== Data records ==
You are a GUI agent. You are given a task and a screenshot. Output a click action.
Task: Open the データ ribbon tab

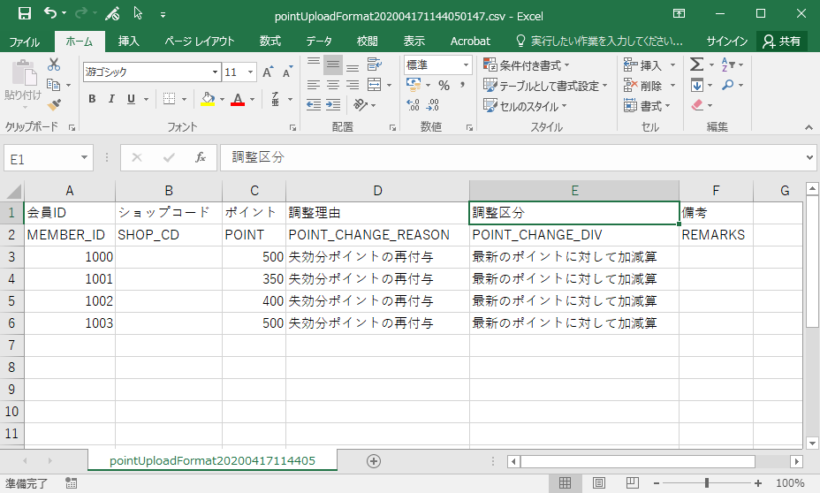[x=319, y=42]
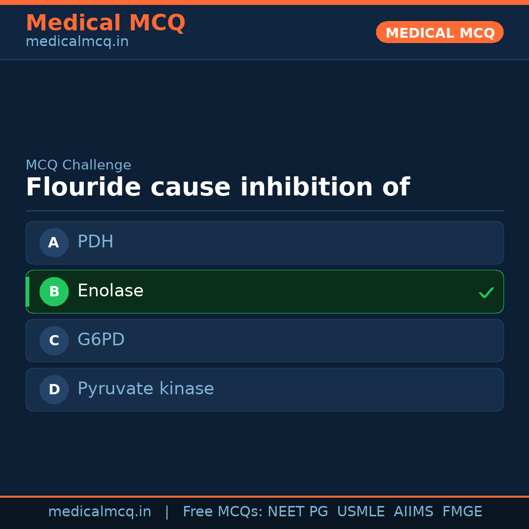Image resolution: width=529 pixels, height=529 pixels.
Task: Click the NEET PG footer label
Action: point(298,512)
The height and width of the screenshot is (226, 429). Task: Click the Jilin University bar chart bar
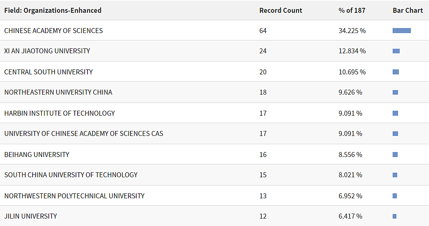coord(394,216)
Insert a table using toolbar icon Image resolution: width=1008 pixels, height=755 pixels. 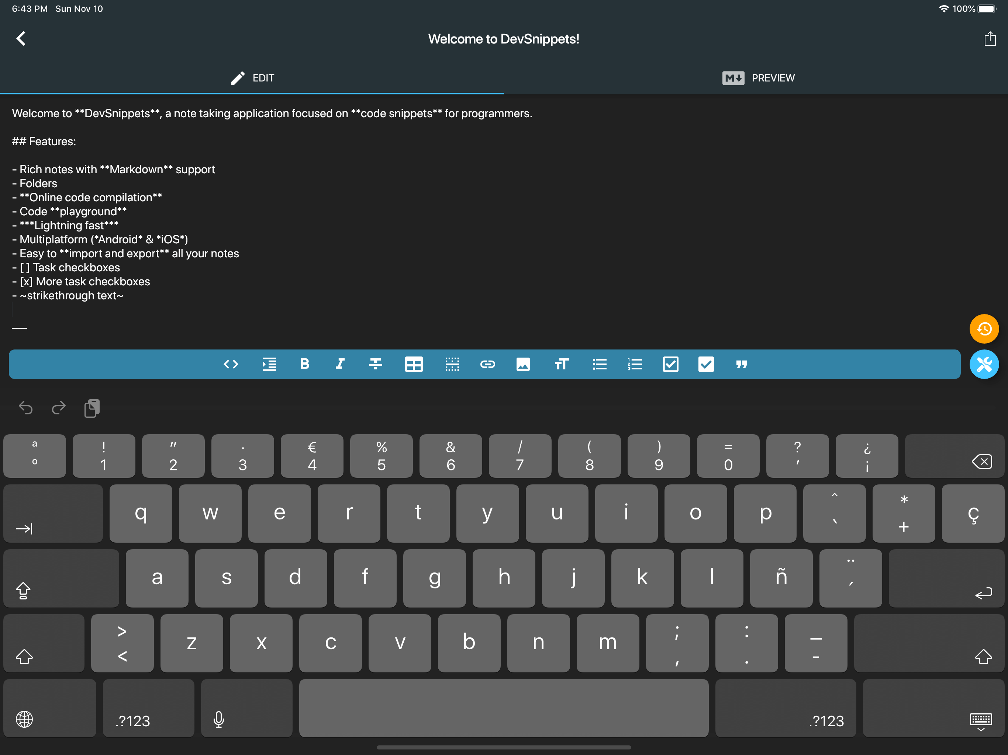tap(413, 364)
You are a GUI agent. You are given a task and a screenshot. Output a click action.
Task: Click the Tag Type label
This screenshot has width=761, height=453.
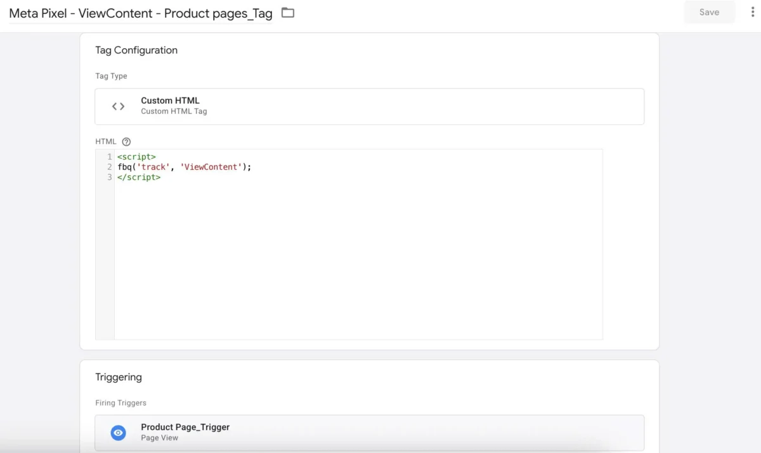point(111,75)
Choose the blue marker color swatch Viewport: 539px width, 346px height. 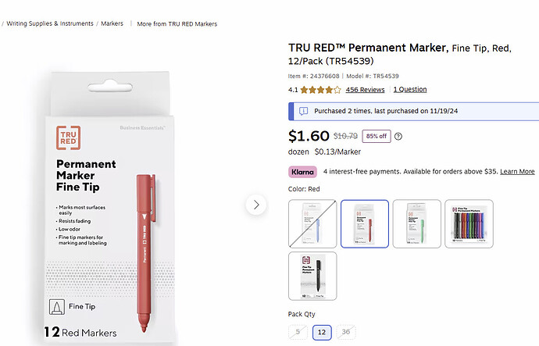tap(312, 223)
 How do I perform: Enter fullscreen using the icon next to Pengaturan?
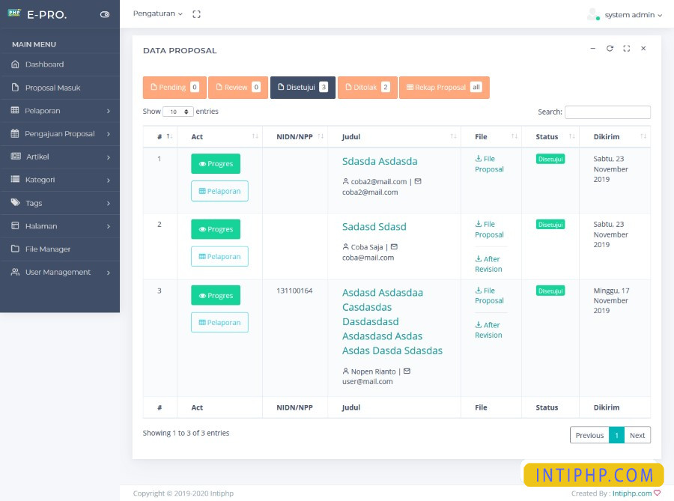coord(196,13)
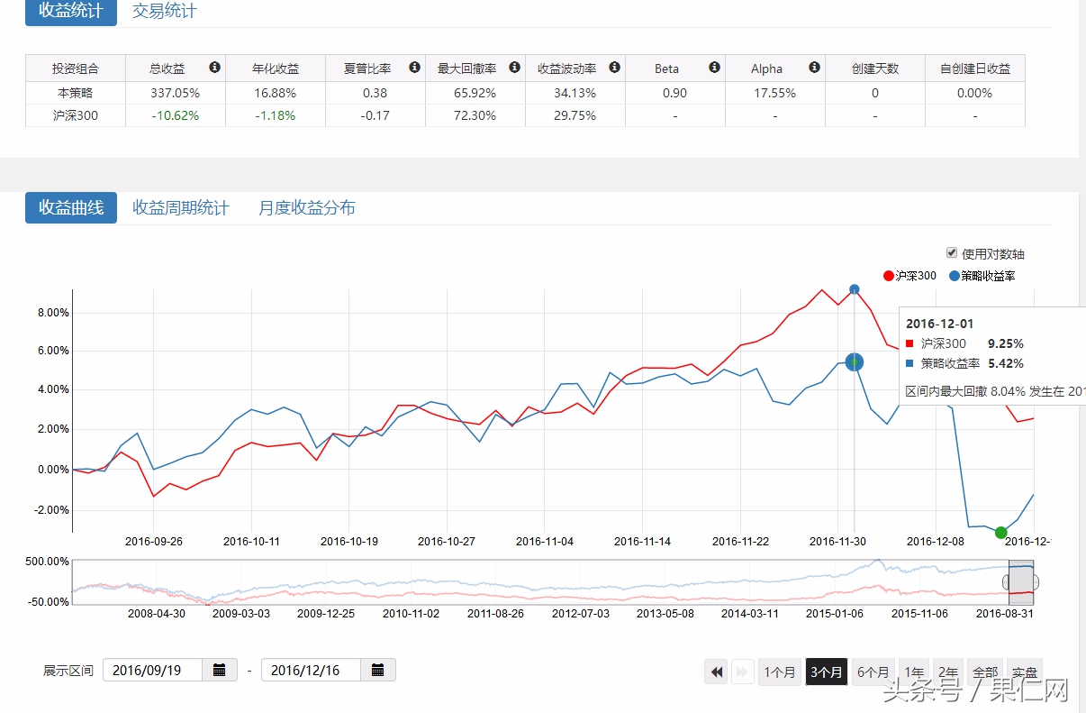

== Required task ==
Switch "icon" to "button" in the lines from the one containing "How do I perform: Enter" through the end of the records, keeping everything else the same and leaving out the pictures.

== Output of the exercise ==
 How do I perform: Enter fullscreen using the button next to Pengaturan?
coord(196,13)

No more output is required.